00:00From the 1930s until 2002, there were very few large forest fires, and nothing we would
00:07now call a megafire, but every year without fire or mechanical clearing only increases
00:13the fuel load.
00:15The forests and the new communities in them were becoming a ticking time bomb.
00:19In 2018, that bomb went off.
00:29The deadliest fire in California's history hit the rural town of Paradise, California.
00:34Eighty-six people perished, and the town was destroyed.
00:38It was a wake-up call for everyone living in fire-prone areas.
00:42The government was forced to respond.
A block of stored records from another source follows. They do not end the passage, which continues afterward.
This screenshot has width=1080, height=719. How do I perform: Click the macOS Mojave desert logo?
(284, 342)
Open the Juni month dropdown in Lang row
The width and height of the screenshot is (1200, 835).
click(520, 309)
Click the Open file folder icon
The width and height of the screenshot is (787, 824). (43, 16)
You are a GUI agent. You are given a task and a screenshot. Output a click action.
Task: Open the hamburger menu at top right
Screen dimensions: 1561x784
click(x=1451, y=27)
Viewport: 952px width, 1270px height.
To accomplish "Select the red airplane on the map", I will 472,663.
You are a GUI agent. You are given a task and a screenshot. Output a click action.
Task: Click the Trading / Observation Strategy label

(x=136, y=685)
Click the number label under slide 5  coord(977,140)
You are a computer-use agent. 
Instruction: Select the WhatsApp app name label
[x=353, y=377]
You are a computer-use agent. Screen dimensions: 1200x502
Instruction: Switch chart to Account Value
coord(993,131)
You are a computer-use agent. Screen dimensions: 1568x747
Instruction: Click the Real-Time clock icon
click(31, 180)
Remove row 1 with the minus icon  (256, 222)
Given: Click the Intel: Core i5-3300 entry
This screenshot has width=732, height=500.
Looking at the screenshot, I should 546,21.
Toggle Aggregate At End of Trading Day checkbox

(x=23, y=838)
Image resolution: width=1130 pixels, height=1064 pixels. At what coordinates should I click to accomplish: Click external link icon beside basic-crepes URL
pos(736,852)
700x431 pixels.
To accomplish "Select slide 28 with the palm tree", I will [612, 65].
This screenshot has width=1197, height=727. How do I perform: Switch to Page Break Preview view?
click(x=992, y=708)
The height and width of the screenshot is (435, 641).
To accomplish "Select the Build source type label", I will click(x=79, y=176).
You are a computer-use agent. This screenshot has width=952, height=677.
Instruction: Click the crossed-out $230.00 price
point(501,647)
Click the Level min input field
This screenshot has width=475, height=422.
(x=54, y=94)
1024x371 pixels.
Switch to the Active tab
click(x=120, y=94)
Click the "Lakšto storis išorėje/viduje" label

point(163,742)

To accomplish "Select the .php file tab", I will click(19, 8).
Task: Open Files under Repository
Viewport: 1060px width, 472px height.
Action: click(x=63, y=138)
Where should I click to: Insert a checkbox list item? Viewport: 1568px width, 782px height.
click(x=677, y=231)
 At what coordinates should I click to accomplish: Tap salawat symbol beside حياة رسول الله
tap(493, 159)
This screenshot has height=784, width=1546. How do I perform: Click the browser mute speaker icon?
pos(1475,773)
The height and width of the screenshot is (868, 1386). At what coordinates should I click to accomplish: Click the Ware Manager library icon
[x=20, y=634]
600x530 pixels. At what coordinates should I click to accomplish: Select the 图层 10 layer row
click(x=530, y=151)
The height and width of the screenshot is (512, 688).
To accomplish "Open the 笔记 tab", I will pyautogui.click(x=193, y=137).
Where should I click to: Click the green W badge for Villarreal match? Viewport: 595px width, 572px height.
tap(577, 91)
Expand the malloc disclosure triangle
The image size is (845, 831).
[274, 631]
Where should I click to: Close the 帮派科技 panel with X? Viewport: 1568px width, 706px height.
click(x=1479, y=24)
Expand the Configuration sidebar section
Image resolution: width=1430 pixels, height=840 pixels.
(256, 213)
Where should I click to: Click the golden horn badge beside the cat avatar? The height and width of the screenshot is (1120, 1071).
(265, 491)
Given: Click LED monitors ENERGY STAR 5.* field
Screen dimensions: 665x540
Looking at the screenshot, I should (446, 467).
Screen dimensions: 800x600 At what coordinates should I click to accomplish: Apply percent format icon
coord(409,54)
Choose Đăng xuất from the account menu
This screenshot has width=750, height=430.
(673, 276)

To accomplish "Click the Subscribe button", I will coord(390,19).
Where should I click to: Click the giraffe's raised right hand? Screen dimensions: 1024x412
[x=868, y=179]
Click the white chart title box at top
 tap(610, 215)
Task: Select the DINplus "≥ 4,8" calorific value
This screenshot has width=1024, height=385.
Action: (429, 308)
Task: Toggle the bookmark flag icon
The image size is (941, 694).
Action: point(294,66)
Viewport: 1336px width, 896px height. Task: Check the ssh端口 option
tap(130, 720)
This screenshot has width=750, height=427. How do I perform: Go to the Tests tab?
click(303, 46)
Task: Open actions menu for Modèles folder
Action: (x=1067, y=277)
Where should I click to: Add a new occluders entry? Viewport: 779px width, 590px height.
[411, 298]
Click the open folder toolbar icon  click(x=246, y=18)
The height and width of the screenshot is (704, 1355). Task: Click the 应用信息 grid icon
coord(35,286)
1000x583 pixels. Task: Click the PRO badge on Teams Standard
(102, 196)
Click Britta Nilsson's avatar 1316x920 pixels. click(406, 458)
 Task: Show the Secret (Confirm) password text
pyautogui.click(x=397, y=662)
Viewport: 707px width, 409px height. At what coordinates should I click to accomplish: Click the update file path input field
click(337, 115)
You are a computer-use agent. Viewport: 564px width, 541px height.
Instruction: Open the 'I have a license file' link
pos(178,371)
00:45This was a new kind of emergency.
00:47It required much faster action than deliberately slow laws like NEPA and the Endangered Species
00:52Act could accommodate.
00:55The question was, we can't wait for processes to slow us down, and how do we treat the preventative
01:03action like an emergency and with the pace of an emergency?
01:08So Governor Newsom put out emergency declarations that enabled us to change our environmental
01:14practices.
01:15He waived CEQA, the environmental law, and also directed Cal Fire to go into emergency
01:21operation mode to execute emergency fuel breaks throughout the state.
01:26This was not an academic exercise, but a crucial requirement for communities.
01:32Paradise was only the beginning.
01:34Every year since, the fires have gotten bigger and more destructive.